Unlike cross-encoders, bi-encoders embed sentences individually for computing similarity among them.
Bi-encoders enable real-world applications to adopt DL models by caching representations of candidate sentences.
These days, bi-encoders which trained via unsupervised contrastive learning are broadly used.
I have implemented some bi-encoder models with contrastive learning and referenced the following papers:
- SimCSE: Simple Contrastive Learning of Sentence Embeddings (Gao et al., 2021)
- Text and Code Embeddings by Contrastive Pre-Training (Neelakantan et al., 2022)
- Deep Continuous Prompt for Contrastive Learning of Sentence Embeddings (Jiang and Wang, 2022)
- Prefix-Tuning: Optimizing Continuous Prompts for Generation (Li and Liang, 2021)
Paper reviews on my own blog (Korean).
Models are NOT exactly same as in their paper.

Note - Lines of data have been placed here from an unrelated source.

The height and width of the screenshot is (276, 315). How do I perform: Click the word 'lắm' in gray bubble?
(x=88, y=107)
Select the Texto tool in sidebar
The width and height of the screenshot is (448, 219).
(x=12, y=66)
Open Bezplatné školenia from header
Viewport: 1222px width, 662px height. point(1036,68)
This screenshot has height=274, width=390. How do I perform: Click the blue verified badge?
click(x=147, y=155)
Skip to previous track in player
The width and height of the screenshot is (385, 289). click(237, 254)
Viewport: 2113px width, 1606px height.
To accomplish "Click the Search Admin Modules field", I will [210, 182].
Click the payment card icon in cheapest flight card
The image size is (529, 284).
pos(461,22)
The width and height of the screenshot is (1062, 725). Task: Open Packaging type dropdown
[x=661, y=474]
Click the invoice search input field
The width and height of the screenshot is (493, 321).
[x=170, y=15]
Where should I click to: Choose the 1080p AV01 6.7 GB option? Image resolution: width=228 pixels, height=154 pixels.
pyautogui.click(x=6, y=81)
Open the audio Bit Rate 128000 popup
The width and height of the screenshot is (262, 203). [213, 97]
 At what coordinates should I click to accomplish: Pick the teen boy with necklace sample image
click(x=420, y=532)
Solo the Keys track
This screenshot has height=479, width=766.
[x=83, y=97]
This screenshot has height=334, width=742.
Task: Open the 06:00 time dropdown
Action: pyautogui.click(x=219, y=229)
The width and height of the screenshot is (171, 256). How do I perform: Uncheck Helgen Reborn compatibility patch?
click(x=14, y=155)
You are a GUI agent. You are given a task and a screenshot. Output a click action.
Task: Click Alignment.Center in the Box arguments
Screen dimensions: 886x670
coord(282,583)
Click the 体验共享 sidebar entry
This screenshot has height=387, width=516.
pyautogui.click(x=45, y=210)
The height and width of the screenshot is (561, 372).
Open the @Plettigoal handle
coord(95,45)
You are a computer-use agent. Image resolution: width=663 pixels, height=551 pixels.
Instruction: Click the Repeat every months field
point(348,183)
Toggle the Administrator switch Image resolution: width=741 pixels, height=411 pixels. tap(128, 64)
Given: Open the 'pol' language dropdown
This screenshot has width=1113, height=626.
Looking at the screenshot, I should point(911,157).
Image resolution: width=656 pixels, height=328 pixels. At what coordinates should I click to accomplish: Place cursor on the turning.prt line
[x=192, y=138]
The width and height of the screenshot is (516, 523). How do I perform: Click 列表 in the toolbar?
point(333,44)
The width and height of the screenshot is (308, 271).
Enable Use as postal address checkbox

- Train BERT or RoBERTa with Contrastive Loss
- Unsupervised SimCSE uses Dropout to attain positive pairs
- Train SimCSE with Prefix-Tuning which enables memory/time-efficient training
- DCPCSE shows a little performance gain on similar way. But, for my own works, this model did not work very well, especially on unsupervised setting
- Train GPT-2 with Contrastive Loss
- Original CPT does not support fully-unsupervised setting as SimCSE does using Dropout. It uses weak supervision from noisy Internet documents
- However, in my works, I implemented unsupervised CPT in the same way as SimCSE
- Train CPT with Prefix-Tuning
- Training of unsupervised CPT is very unstable and early stages of training determine the final model's performance
- pandas
- numpy
- scipy
- torch (1.11.0)
- transformers (4.18.0)
- tensorboard
Download datasets for training and evaluation.
I have used official SimCSE trainset for all model and STS Benchmark dataset for evaluation.
git clone https://github.com/ChainsmokersAI/Contrastive-Sentence-Encoder.git
cd Contrastive-Sentence-Encoder/
# download datasets and make directory where trained models will be saved
sh download_dataset.sh
Example 1) Supervised SimCSE
python train.py --model=simcse-sup \
--base=roberta-base \
--dataset=./dataset/nli_for_simcse.csv \ # dataset for supervised models
--ddp=True \
--batch=32 \
--accum=2 \
--lr=5e-5 \
--epochs=3
Example 2) Unsupervised CPT with Prefix-Tuning
python train.py --model=cpt-unsup-prefix \
--base=gpt2 \
--dataset=./dataset/wiki1m_for_simcse.txt \ # dataset for unsupervised models
--ddp=True \
--preseqlen=5 \ # sequence length of prefix
--hidden=512 # hidden dimension size of prefix
Evaluate trained models on STS Benchmark dataset.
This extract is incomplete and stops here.